■ Document section
• • •

Finally Victor and his exhausted collection of survivors managed to storm Requette Farm. They found four enemy machines guns in a pillbox and twenty-five men that they seized as prisoners. They fell on leftover rations of German black bread like animals. As the day wore on the Householders clung on until they were almost completely surrounded and forced to fall back. Their machine guns were smashed and they had run out of food, water and ammunition. As evening approached, the last thing Victor would have wanted to see was another order to attack, but along it came. He was being sent two platoons of the Rifle Brigade for support and he was to retake the farm. It was physically impossible. The Householders could do little more than expend the last of their energy trying to repel a German counter-attack and the idea was abandoned.

• • •

■ Data excerpt

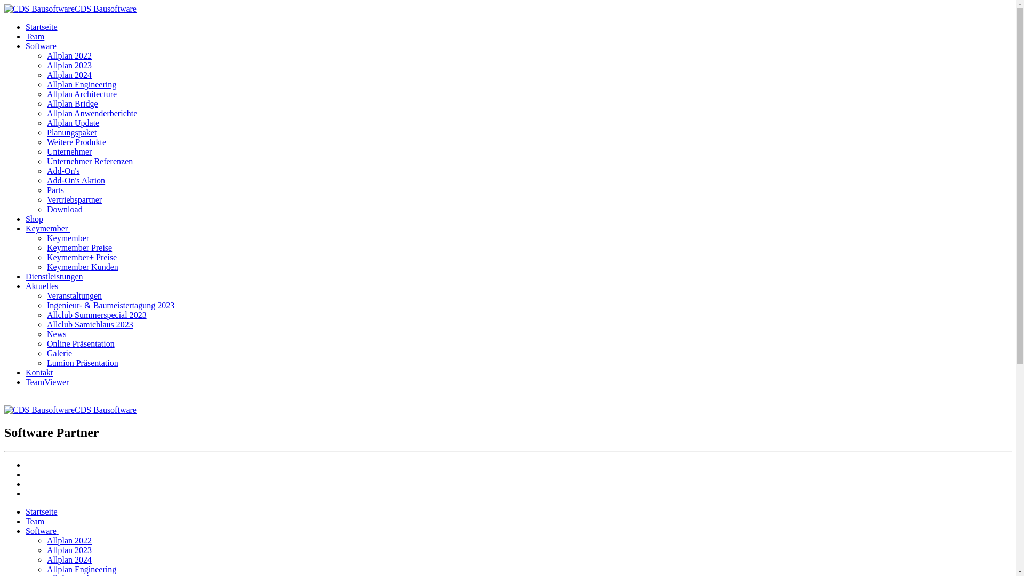  I want to click on 'Parts', so click(55, 189).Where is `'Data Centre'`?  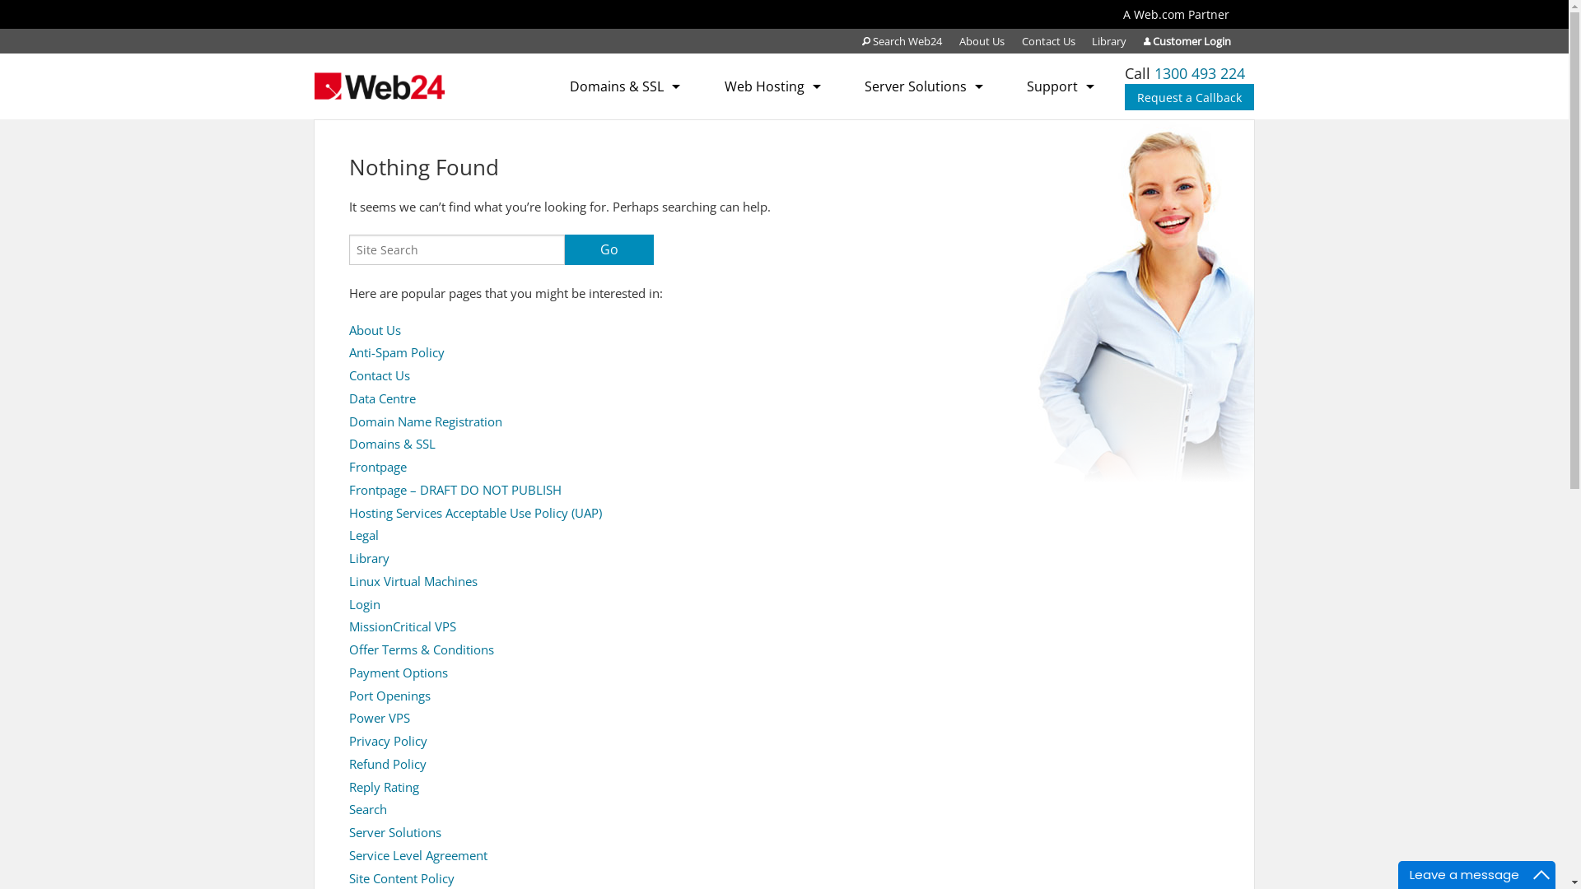 'Data Centre' is located at coordinates (381, 398).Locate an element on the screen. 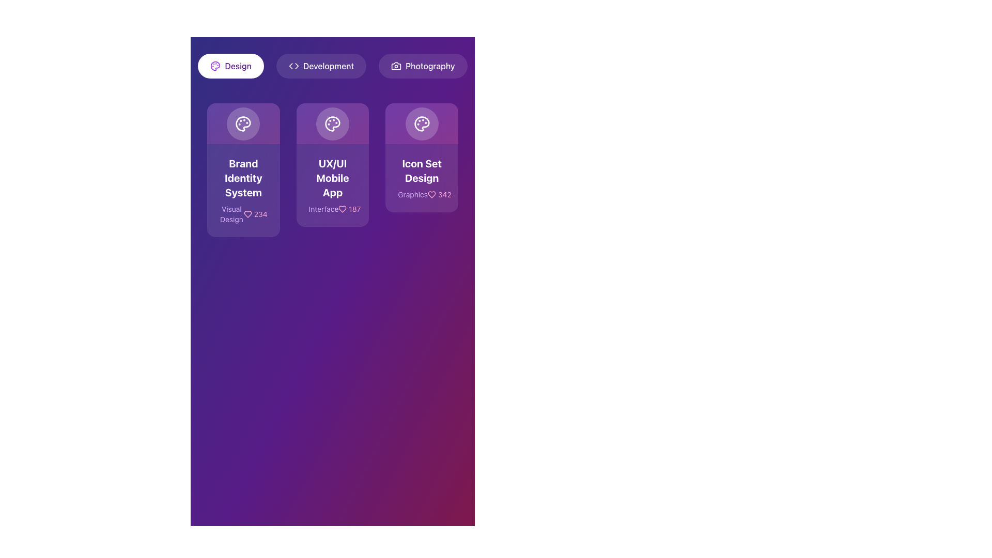  information displayed in the text element located at the bottom part of the 'UX/UI Mobile App' card, which contains inline iconography is located at coordinates (332, 209).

• • •

■ Stated goal
Carry the account of the fighting at Requette Farm forward from its last sentence. The data stand apart from the account of the fighting at Requette Farm.

■ Task response
The attack on Passchendaele had failed. It had cost the British Army 13,000 men. Some 80 per cent of the Householders were casualties and of fifteen officers, only Victor and one other were still in one piece. In return they had gained a few hundred yards, and then lost it again. For five days Victor had been scratching a living with his dwindling company in the most despicable setting and they had gone some sixty hours without sleep. Across half the days of that week in his diary he simply scratched angrily one word: ‘HELL’.2
After the first battle of Passchendaele operations were scaled back dramatically, but the Ypres offensive was tragically pressed on across a much shorter front in horrific conditions. Some 12,000 men perished in a second assault on Passchendaele itself and four days later British and Canadian troops were thrown forward again. The village finally fell on 6 November but it was hardly significant against what it had cost in human life. All the strategic objectives that had made it so important now seemed to have been forgotten.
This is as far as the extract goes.